Finished Stilgar for CHOW #131, and this week's speed paintings. Vista and Photoshop conspired to eat a particularly nice speed painting I was doing, so in a fit of... well... art rage, I bought ArtRage to try out. So there's one crummy experiment and one not-so-crummy one. Both are from photos.
really good start to a sketchbook you have here. the comical characters are great and the stylisation in the mosh-drawing is cool. also the colors in your studies look pretty good.
now I'd recommend you try to do some studies of wide open range landscapes. In the Stilgar piece you left the background to flat and lost a bit of the perspective. do some studies of these to see how color and value changes in distance. same goes to the sky as it wouldn't have almost the same color everywhere at this time of the day. repeating a few cracks or rocks close to the viewer and further away also helps to create the illusion of depth.
oh and the little markerscene looks awesome. looking forward to more!
It's a slow month. I have a ton of stuff in the sketchbook, but it's not coming home until the book is full. In the meantime, one speed painting from a photo (the nicer-looking one) and one quickie for EOW 99 (just screwing around with painting landscape not-from-reference, I'd probably brighten the colours in the refining stage).
My favourite piece here has to be the cartoony demons... your later digital paintings have NONE of that confidence in design and line.

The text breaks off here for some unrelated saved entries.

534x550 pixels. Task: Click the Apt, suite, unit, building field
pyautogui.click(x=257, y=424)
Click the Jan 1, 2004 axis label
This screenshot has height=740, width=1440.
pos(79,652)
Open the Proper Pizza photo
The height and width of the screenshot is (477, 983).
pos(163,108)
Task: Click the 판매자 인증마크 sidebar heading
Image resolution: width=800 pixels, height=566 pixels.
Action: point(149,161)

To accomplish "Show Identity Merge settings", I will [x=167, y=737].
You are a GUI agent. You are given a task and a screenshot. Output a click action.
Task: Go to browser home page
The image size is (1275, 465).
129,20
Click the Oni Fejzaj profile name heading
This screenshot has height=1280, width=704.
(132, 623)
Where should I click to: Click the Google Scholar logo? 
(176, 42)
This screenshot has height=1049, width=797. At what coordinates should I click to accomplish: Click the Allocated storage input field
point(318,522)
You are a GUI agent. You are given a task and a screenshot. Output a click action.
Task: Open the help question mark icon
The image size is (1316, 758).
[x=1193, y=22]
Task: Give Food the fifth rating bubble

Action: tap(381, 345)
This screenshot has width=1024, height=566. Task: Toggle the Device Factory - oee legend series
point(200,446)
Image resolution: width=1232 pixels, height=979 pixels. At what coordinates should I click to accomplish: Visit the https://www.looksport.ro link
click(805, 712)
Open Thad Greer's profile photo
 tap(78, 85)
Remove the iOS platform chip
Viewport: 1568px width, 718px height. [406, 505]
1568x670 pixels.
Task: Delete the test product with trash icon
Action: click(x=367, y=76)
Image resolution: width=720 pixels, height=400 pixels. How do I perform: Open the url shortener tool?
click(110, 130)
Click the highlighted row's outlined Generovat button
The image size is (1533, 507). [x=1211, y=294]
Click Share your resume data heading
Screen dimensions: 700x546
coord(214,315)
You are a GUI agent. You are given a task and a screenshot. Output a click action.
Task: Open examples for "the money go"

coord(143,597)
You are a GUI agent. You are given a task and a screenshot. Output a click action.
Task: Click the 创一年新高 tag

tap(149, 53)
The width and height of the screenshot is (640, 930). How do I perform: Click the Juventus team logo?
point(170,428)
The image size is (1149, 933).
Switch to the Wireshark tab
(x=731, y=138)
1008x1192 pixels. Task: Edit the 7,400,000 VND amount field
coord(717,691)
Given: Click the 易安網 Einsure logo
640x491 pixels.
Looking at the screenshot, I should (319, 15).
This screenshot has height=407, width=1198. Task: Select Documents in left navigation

Why!? I know you're self-taught and all, but the demons look very professional and claim the SB so far. Please apply that style to bigger projects/paintings!! Just in terms of interest, here's a new blogspot page I've recently stumbled across to inspire your style - http://kalikazoo.blogspot.com/2008_10_01_archive.html
You may wonder what the hell this has to do with improving your skills; but it should help with how to free up your drawing skills at this stage.
I've followed JohnK's blog for a while. I'm a huge fan of Katie Rice & Kristen McCabe, and I've been trying to do more goofy caricatures and whatnot to loosen up. I'm just finding it really difficult to do a more complete digital painting without having things look flat, or cleaning it up to the point where there's no life left.
Also, I'm glad *someone* likes those demons, because I'm really fond of them -- and the sorcerer girl too. I can just hear her going "FZOW!" every time I look at her.
Now if I can only find a good market for demons, I'll be set.